### [Work instruction]
Output the entries below unchanged, except for the pictures.

### [Records shown]
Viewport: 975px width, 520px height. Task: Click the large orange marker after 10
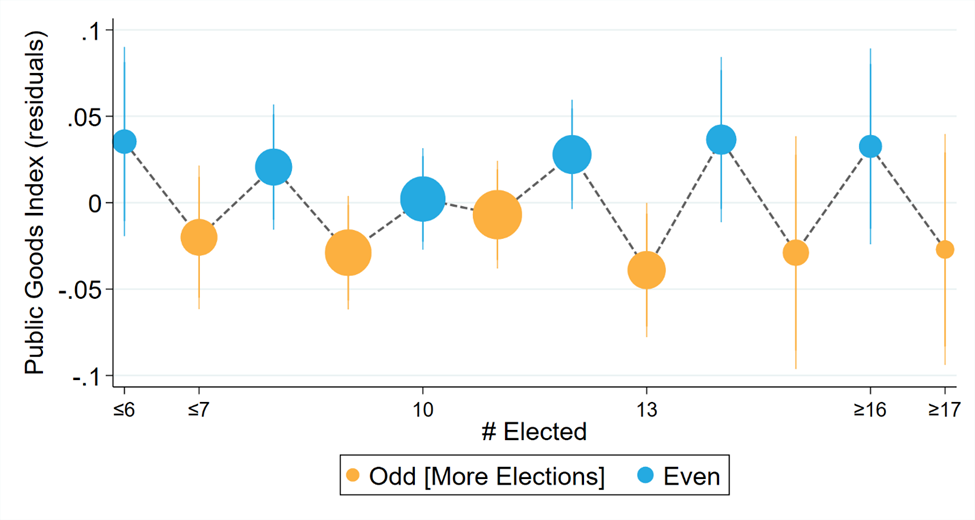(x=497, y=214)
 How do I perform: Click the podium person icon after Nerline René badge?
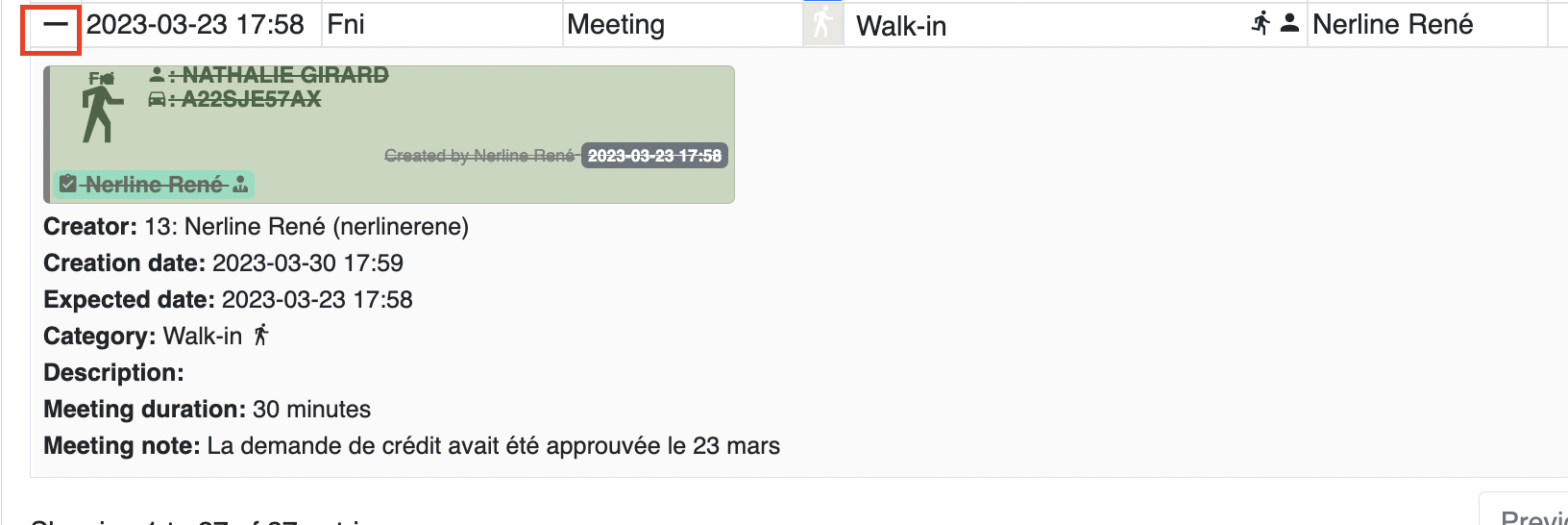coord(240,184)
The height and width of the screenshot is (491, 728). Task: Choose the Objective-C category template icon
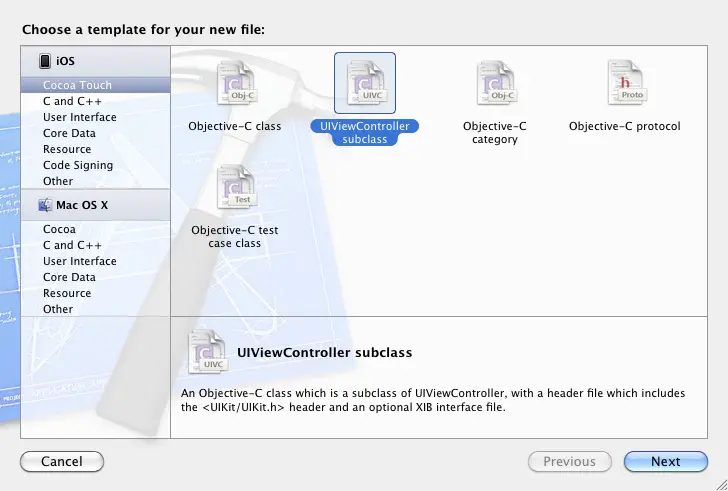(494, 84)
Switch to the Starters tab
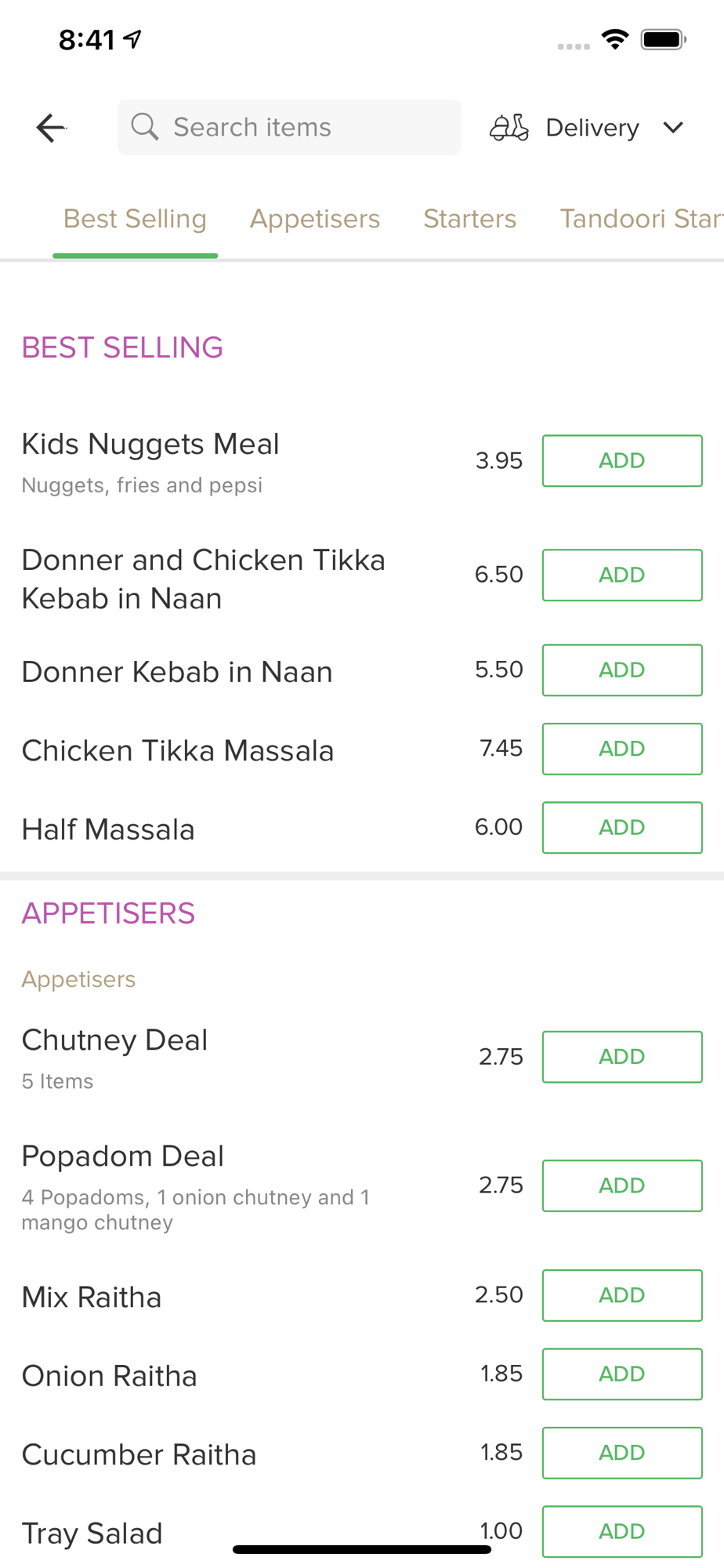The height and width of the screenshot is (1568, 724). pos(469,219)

### [Solution]
Viewport: 975px width, 520px height. Task: Click the large orange marker after 10
(x=497, y=214)
 How do I perform: Click the podium person icon after Nerline René badge?
coord(240,184)
The height and width of the screenshot is (491, 728). Task: Choose the Objective-C category template icon
(494, 84)
Switch to the Starters tab
The height and width of the screenshot is (1568, 724). pos(469,219)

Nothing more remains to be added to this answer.